Glass Artist Associated with the Art Nouveau and Aesthetic Movements

Louis Comfort Tiffany was born on February 18, 1848, in New York City. He was the son of Charles Lewis Tiffany, founder of Tiffany and Company. He attended the Pennsylvania Military Academy and Eagleswood Military Academy. Tiffany started his career as a painter. He studied painting under George Inness in Eagleswood, New Jersey, and Samuel Colman in Irvington, New York. He also studied at the National Academy of Design and with Leon-Adolphe-Auguste Belly.

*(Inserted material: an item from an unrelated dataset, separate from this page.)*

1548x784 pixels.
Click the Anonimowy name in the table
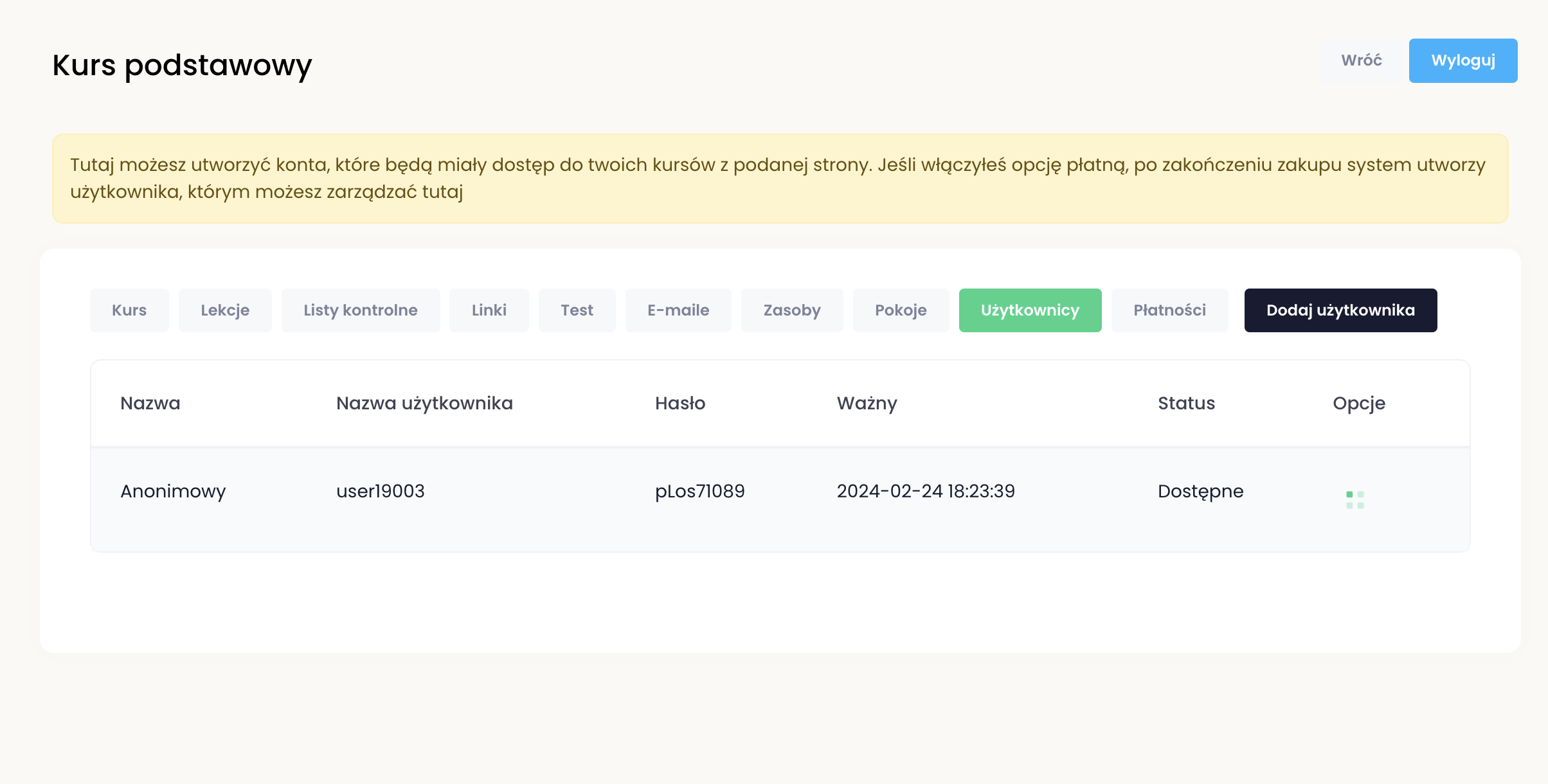pyautogui.click(x=173, y=492)
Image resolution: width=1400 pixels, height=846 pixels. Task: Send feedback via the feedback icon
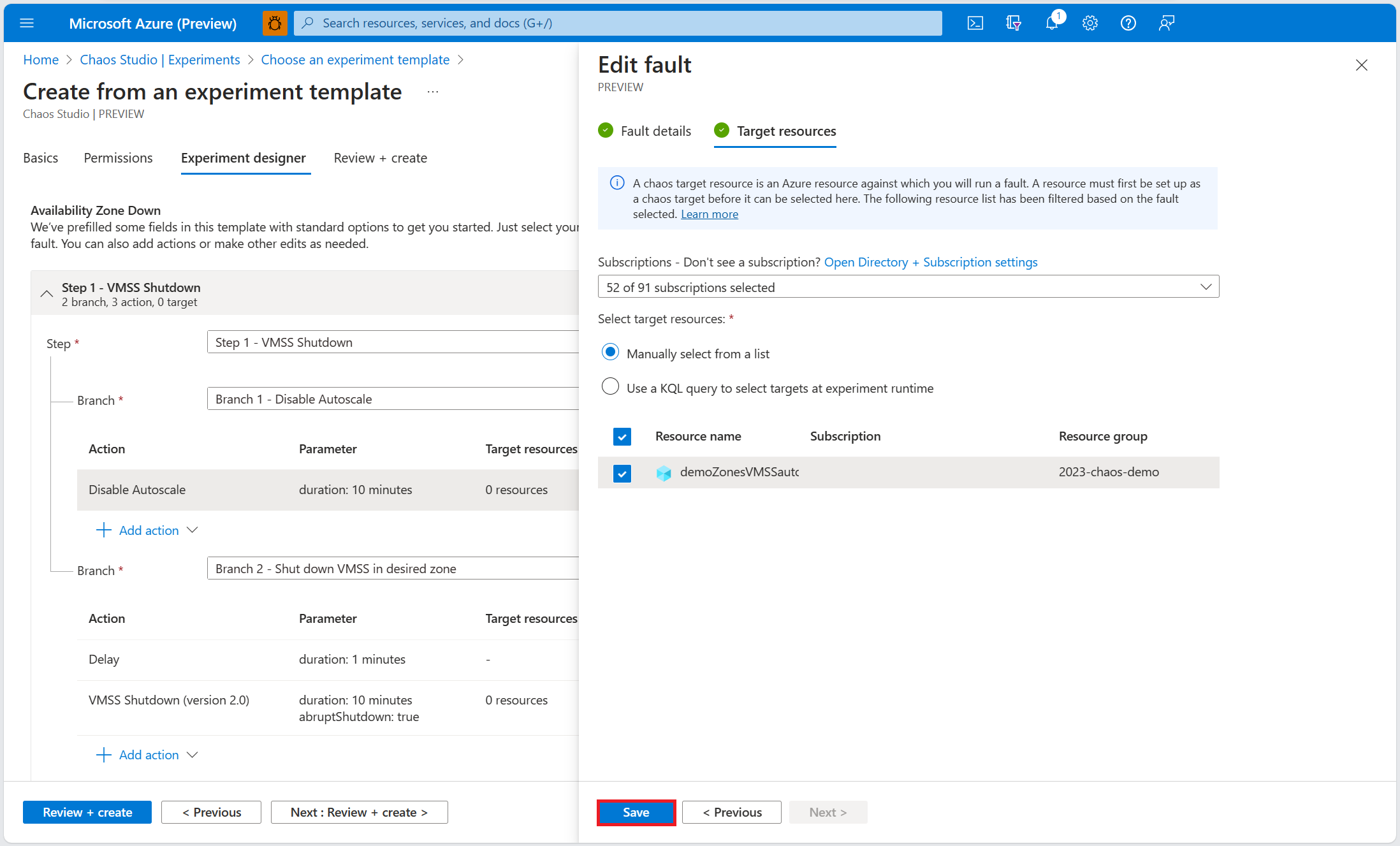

Tiffany became interested in glassmaking around 1875 and worked at several glasshouses in Brooklyn until he joined Candace Wheeler, Samuel Colman, and Lockwood de Forest to form Louis Comfort Tiffany and Associated American Artists. The group made designs for wallpaper, furniture, and textiles, but the business lasted only four years. He later opened his own glass factory in Corona, New York, which thrived.

In 1881 Tiffany designed the interior of the Mark Twain House in Hartford, Connecticut, and in 1882 he was hired by President Chester Alan Arthur to redesign the staterooms at the White House. The firm dissolved in 1885 when Tiffiany decided to concentrate on art glass. Tiffany established his first glassmaking firm that same year, which in 1902 became known as the Tiffany Studios. In 1893, Tiffany built a new factory called the Stourbridge Glass Company, later called Tiffany Glass Furnaces, which was located in Corona, Queens, New York. In 1893, his company also introduced the term Favrile in conjunction with his first production of blown glass. He trademarked Favrile (from the old French word for handmade) on November 13, 1894.

Louis Comfort Tiffany passed away on January 17, 1933, in New York City at the age of 84.